Activity
Find every line below with the word "menu" in it, and copy each one.

(Records contained in a dataset)
BEGIN
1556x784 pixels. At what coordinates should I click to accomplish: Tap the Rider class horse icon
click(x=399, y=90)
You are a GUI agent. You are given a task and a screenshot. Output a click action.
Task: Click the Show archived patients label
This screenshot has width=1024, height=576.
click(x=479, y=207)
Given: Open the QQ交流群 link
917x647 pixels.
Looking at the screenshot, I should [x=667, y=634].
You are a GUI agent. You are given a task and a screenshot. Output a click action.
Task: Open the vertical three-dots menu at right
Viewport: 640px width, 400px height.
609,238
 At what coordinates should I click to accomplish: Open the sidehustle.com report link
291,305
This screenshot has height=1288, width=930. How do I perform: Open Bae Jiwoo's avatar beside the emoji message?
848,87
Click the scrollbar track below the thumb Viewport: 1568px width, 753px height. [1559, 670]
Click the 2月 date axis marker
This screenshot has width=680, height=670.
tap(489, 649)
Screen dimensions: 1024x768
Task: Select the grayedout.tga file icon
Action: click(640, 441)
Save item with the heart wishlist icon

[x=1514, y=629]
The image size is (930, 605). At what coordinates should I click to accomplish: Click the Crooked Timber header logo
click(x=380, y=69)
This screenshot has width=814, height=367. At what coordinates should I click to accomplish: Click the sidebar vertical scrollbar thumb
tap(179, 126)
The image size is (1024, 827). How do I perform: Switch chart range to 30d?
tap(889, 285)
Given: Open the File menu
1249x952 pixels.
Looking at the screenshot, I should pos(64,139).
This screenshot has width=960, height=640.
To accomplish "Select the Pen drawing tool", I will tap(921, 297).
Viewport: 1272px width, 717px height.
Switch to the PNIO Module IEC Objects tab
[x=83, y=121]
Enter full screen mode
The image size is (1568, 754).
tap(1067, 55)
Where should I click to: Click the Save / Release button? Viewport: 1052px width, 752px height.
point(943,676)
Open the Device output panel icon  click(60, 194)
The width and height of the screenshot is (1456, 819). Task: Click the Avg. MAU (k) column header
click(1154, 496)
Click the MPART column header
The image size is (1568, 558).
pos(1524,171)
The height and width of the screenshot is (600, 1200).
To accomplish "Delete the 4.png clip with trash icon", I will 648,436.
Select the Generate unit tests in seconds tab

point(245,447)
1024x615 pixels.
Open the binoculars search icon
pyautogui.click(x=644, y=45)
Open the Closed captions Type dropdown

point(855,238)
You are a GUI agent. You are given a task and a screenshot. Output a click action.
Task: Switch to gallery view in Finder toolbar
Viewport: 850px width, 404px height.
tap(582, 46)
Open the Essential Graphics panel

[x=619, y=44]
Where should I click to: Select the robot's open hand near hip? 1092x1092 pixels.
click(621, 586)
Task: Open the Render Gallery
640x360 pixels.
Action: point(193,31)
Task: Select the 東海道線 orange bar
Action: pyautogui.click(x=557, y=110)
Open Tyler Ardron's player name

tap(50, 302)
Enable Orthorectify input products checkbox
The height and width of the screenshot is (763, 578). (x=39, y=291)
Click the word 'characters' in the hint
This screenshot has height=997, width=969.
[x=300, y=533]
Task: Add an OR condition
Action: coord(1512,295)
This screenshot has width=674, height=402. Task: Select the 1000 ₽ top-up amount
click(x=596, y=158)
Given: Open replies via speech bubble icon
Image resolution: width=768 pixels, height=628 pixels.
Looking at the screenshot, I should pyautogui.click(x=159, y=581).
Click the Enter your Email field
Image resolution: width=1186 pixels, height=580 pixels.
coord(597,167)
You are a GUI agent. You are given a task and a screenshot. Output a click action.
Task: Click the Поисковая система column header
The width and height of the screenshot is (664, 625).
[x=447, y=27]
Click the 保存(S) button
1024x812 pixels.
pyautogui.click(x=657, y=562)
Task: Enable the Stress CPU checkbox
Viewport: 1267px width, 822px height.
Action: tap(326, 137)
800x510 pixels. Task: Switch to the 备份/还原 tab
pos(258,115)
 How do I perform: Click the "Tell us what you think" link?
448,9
END
Written solution
Task: Open the vertical three-dots menu at right
Given: Open the File menu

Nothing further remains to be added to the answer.